Each facility aims to foster a sense of community among the strangers that live within its walls. There are communal areas where the residents can interact with each other, like a dorm, but these places could also come with several features that make them ideal for employees.
First, these communities accept applications online, which makes it easier to locate one that can suit a first-timer’s needs. Co-living spaces also don’t have leases or contracts, giving residents more rental flexibility than a standard apartment. A first-timer can stay in one for a couple of weeks as they sound out their employment and can choose to stay or leave if there’s any development. Also, the owners of these co-living spaces usually anticipate the needs of their residents. Some compounds offer in-house meals and other perks that can ease the lives of working adults.

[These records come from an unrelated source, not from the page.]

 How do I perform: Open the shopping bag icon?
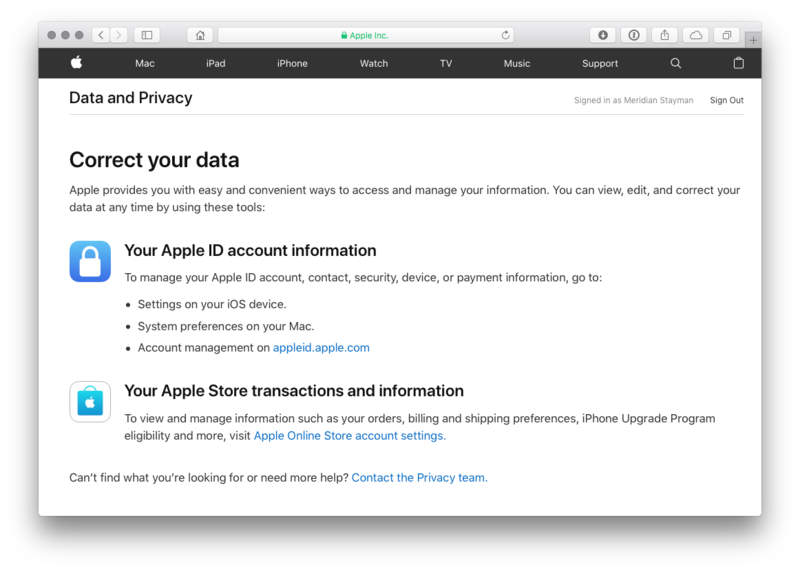coord(739,63)
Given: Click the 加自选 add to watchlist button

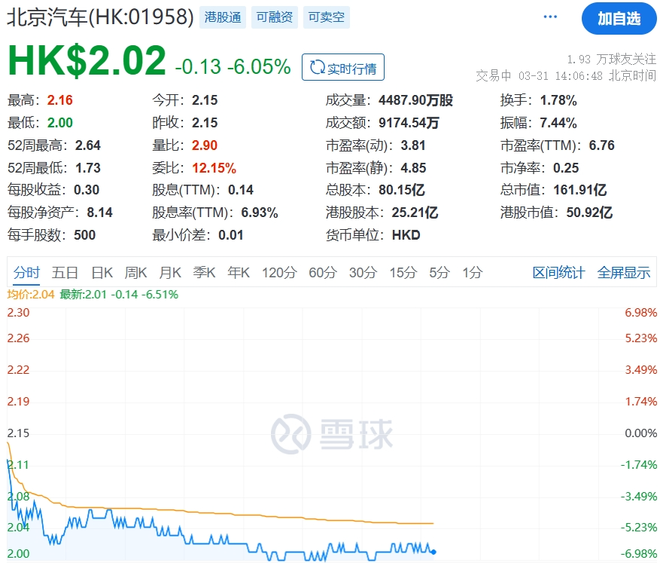Looking at the screenshot, I should pyautogui.click(x=619, y=17).
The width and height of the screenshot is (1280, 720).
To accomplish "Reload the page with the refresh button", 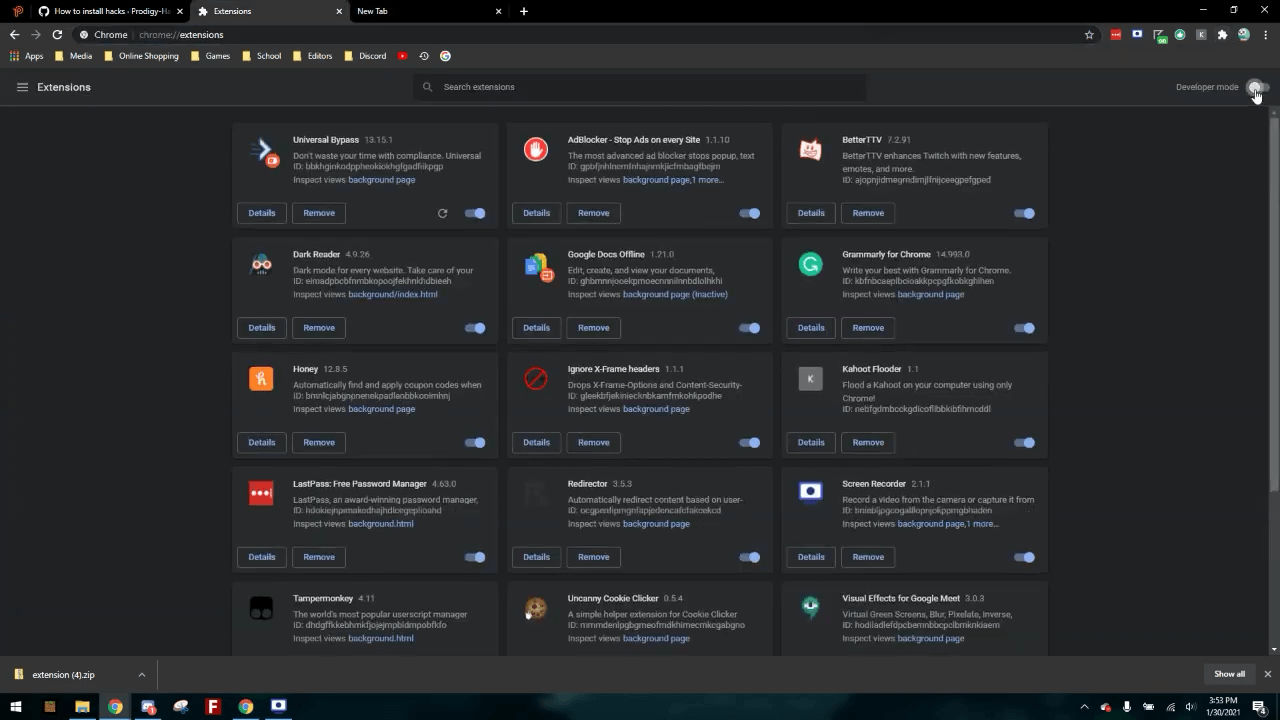I will 57,34.
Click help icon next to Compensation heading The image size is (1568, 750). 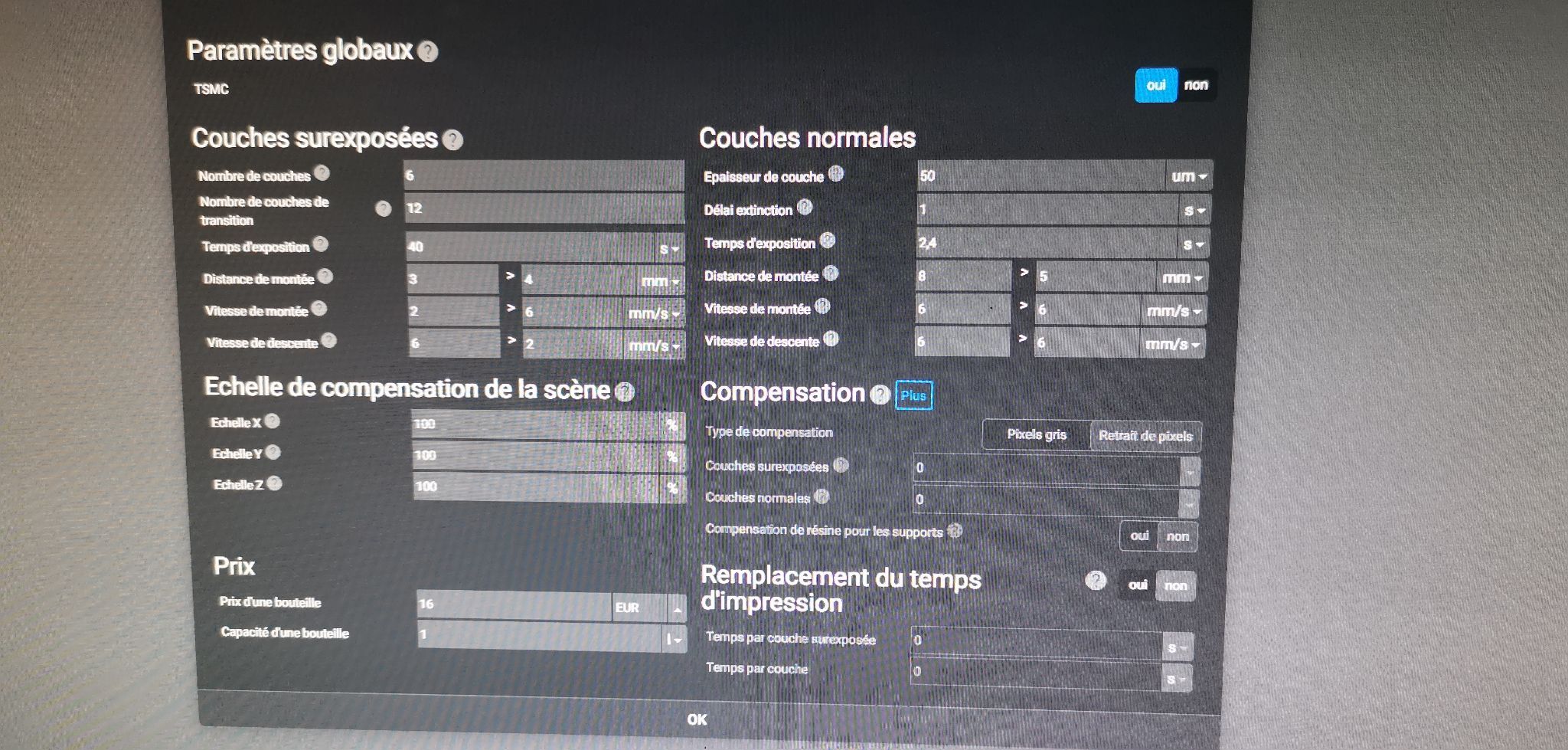coord(881,395)
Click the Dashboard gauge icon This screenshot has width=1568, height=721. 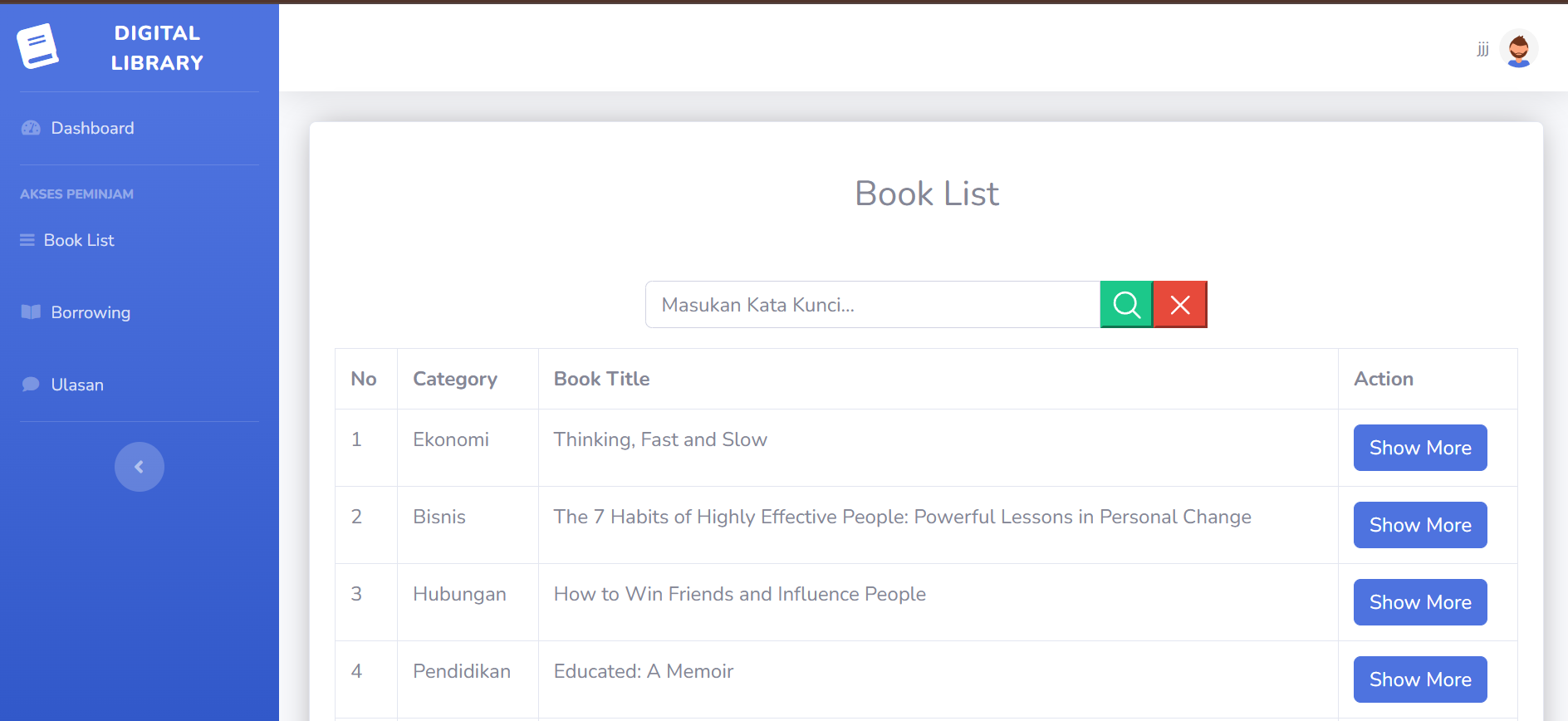(31, 128)
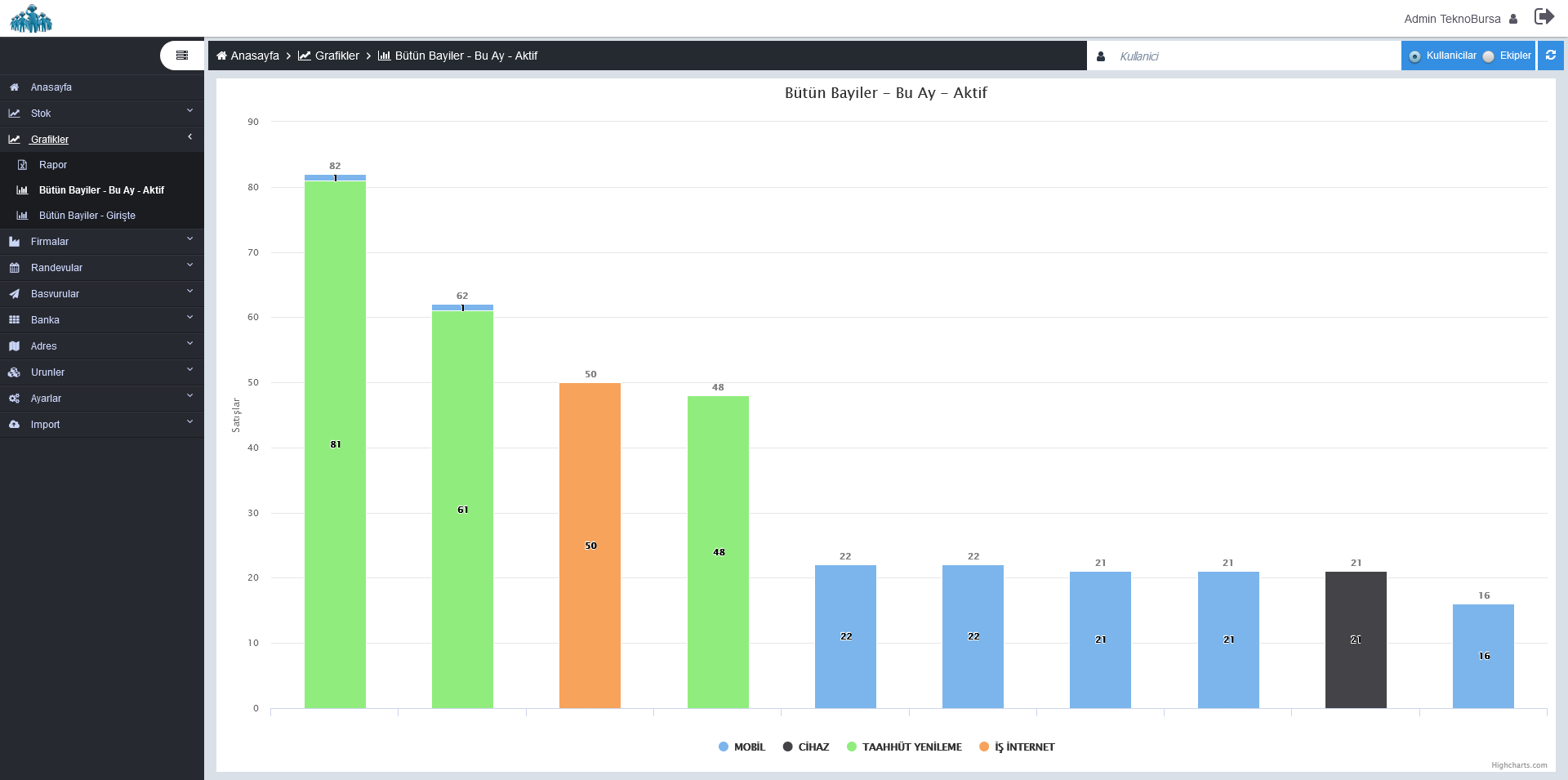
Task: Click the home icon in breadcrumb
Action: coord(221,56)
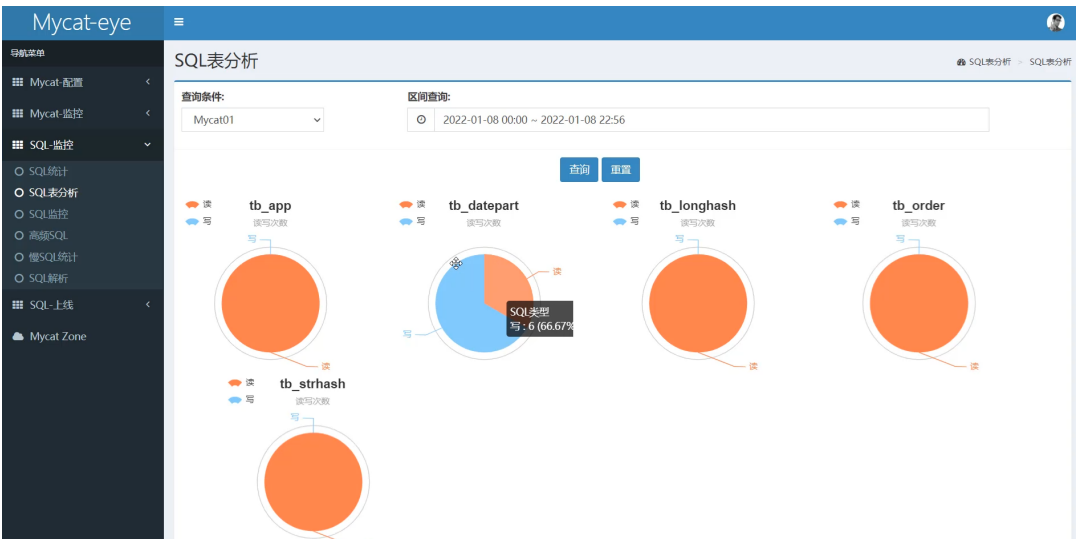Click the date range input field
The height and width of the screenshot is (560, 1080).
coord(712,120)
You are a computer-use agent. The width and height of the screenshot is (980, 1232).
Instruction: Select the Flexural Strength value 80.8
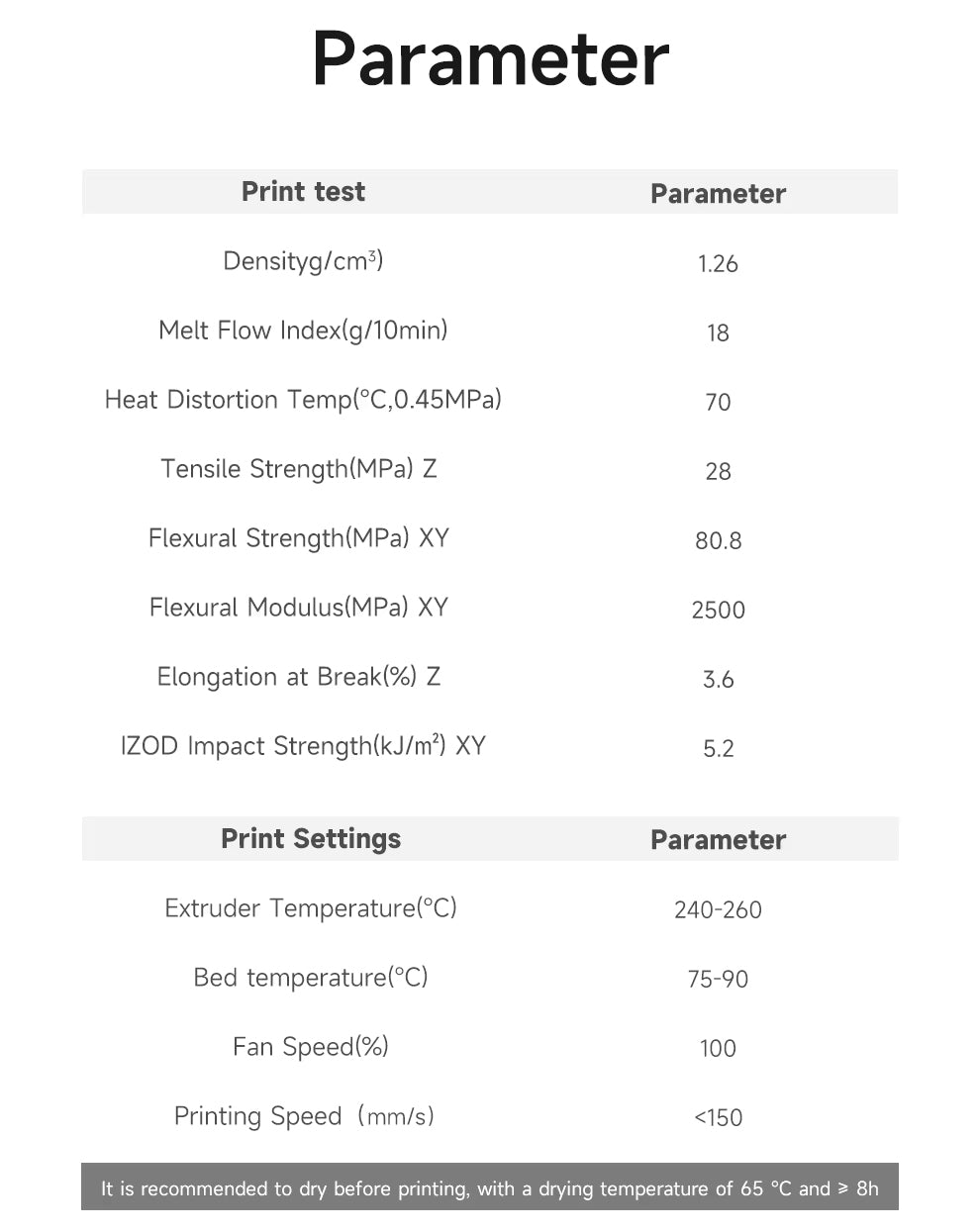click(x=718, y=541)
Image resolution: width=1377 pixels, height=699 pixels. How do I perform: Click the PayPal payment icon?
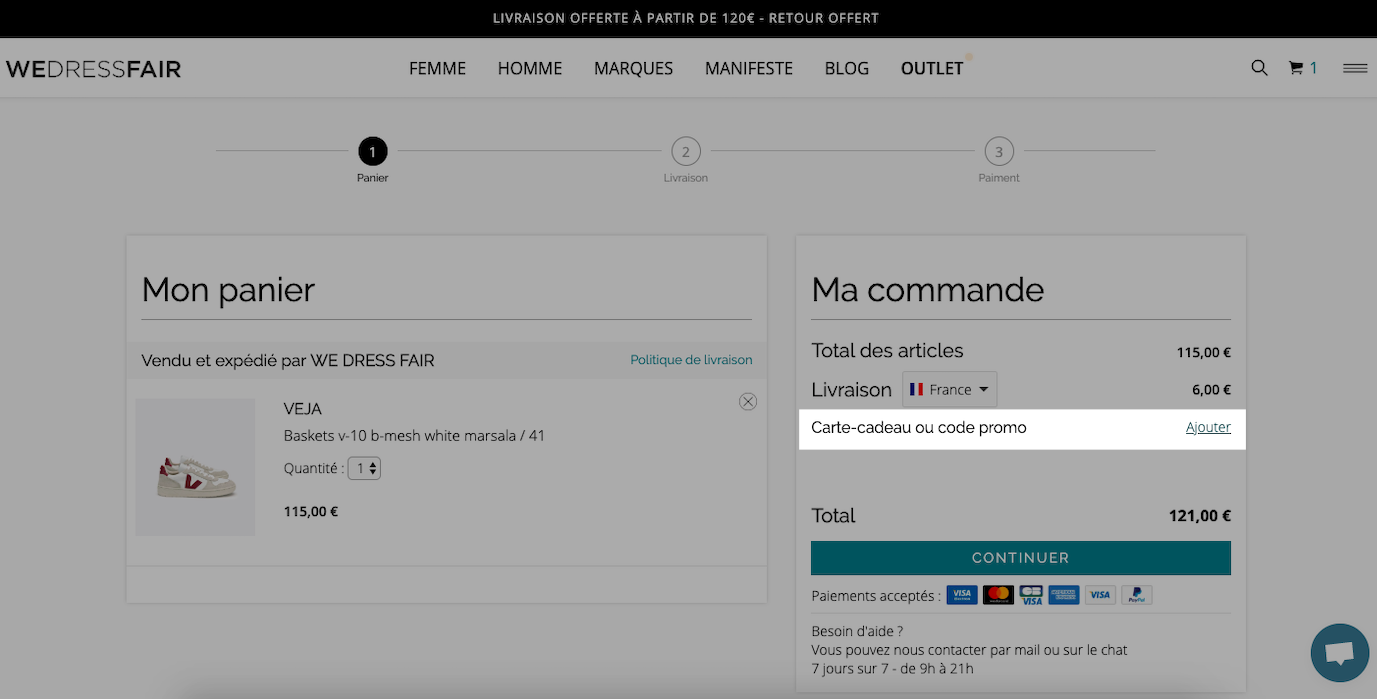(1136, 595)
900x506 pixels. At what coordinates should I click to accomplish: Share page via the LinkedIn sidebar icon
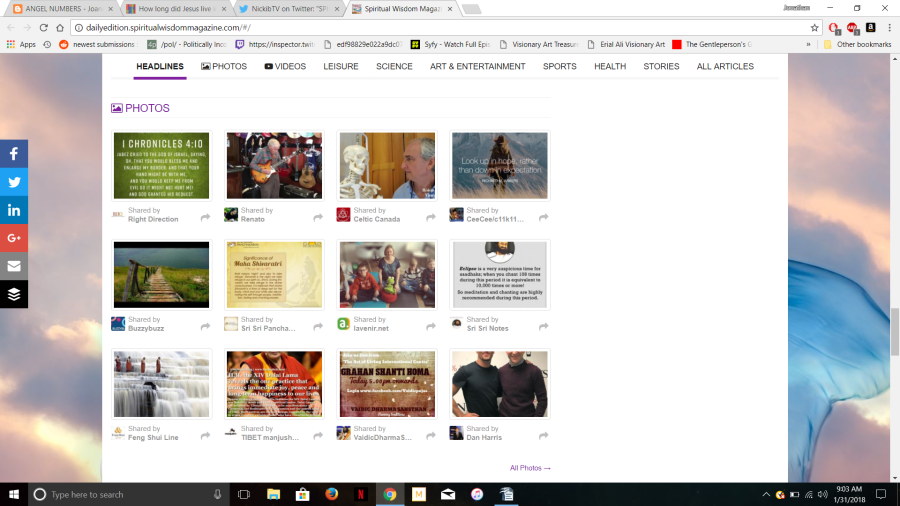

The best co-living spaces have fast internet connections that work-from-home types and freelancers can appreciate. Finally, unlike apartment complexes, co-living spaces actively try to bring their residents closer to one another through activities and events. These create opportunities for like-minded individuals to form networks and friendships.
Although it’s not exactly the future of housing, co-living spaces open the possibility for a more personal style of residential living. Their close-knit communities can comfort you when you long for a touch of home while the amenities give you the support you need to excel in your first forays into the real world.